Mass Culture and Popular Culture
The industrial revolution was the “butterfly effect” that caused a “cultural tsunami”. Wave after wave, the world has been flooded with “cocktails of content” turning it into a global village.
By way of simplification, the term “mass culture” is often used interchangeably with the term “popular culture”. However, the scope of popular culture is broader. “Popular” is not always synonymous with “mass”. According to the sociologist A. Kłoskowska, mass culture is based on standardisation and unification of content aimed at reaching the broadest possible audience through the so-called mass media, i.e. high-circulation press, cheap books, commercial radio stations, and the popularisation of American film and TV productions. [1]
Rather than getting bogged down in long-winded sociohistorical definitions, let us look at the difference in the meaning of the two concepts using the example of a play staged in the theatre, which obviously belongs to “high art” (see Postmodernity – Fusion of High and Low Art), yet the same play broadcast as a television production already belongs to “mass culture”. Therefore, the difference rests on the medium, and not the content, because any content can be popularized or spread among the masses.

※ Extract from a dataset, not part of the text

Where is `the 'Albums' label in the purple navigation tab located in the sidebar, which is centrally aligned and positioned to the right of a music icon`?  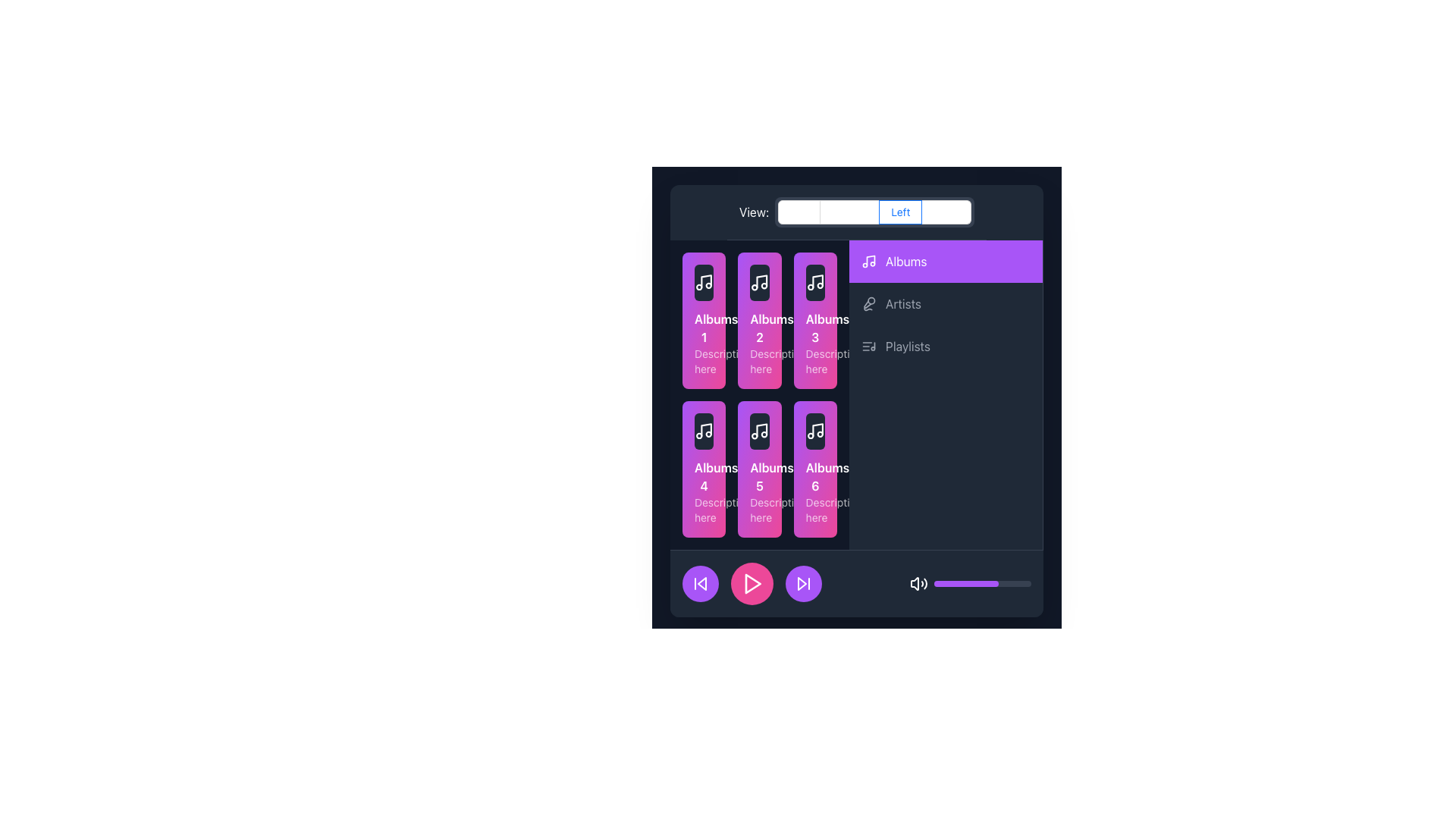 the 'Albums' label in the purple navigation tab located in the sidebar, which is centrally aligned and positioned to the right of a music icon is located at coordinates (906, 260).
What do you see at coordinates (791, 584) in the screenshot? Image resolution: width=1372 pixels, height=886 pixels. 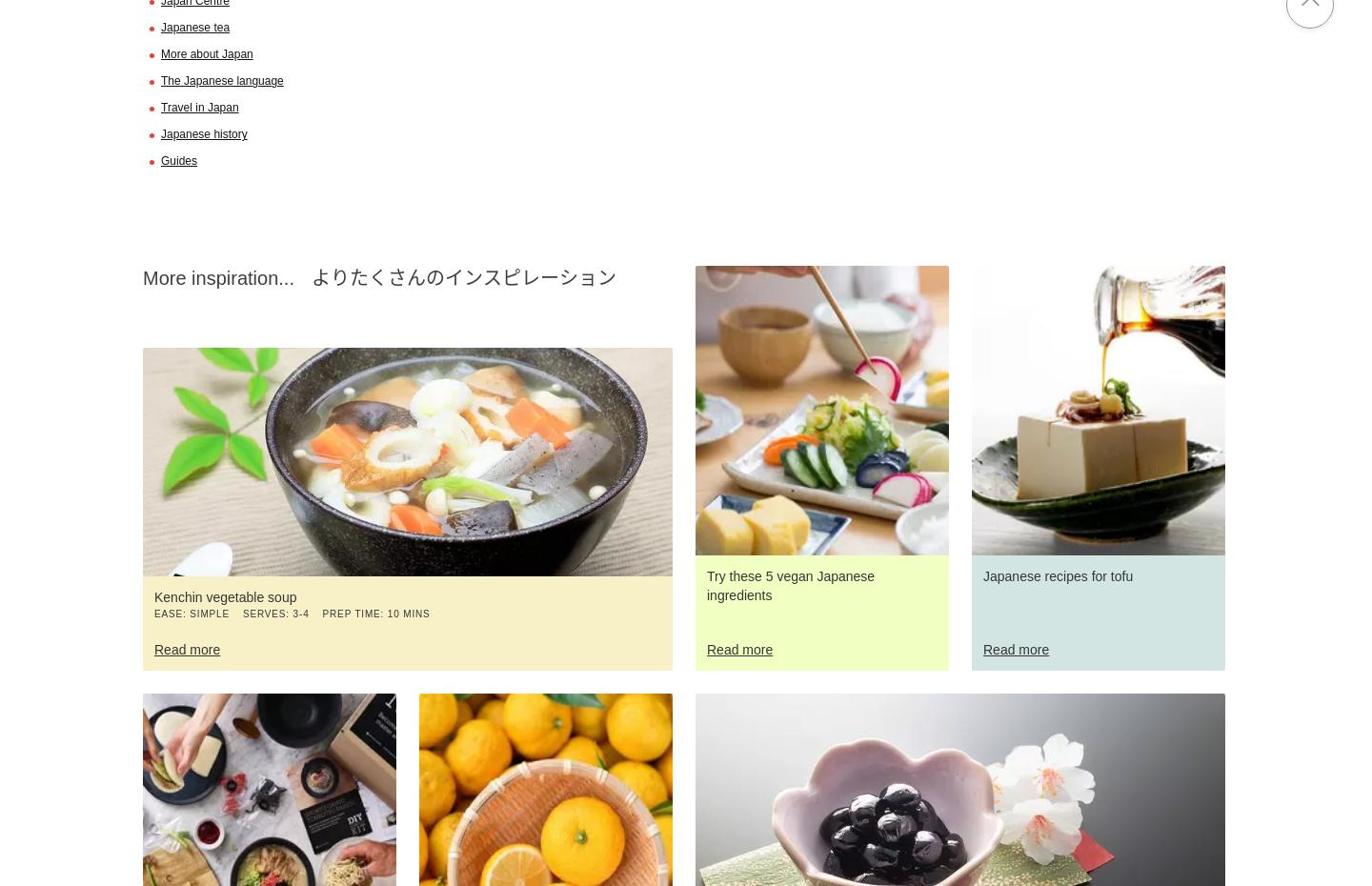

Of course, anything popular can have mass reach and vice versa.
The industrial revolution was the “butterfly effect” that caused a “cultural tsunami”. Wave after wave, the world has been flooded with “cocktails of content” turning it into a global village. This brutal process of change began with the invention of the printing press, then the radio and television, and finally personal computers, the Internet, and mobile phones. These latest inventions are favoured by us – the “third wave” generation. [2]
[1] Kłoskowska, A., “Kultura masowa: krytyka i obrona”.
[2] The concept of third wave civilisation or super-industrial civilisation introduced in the book “The Third Wave” by A. Toffler.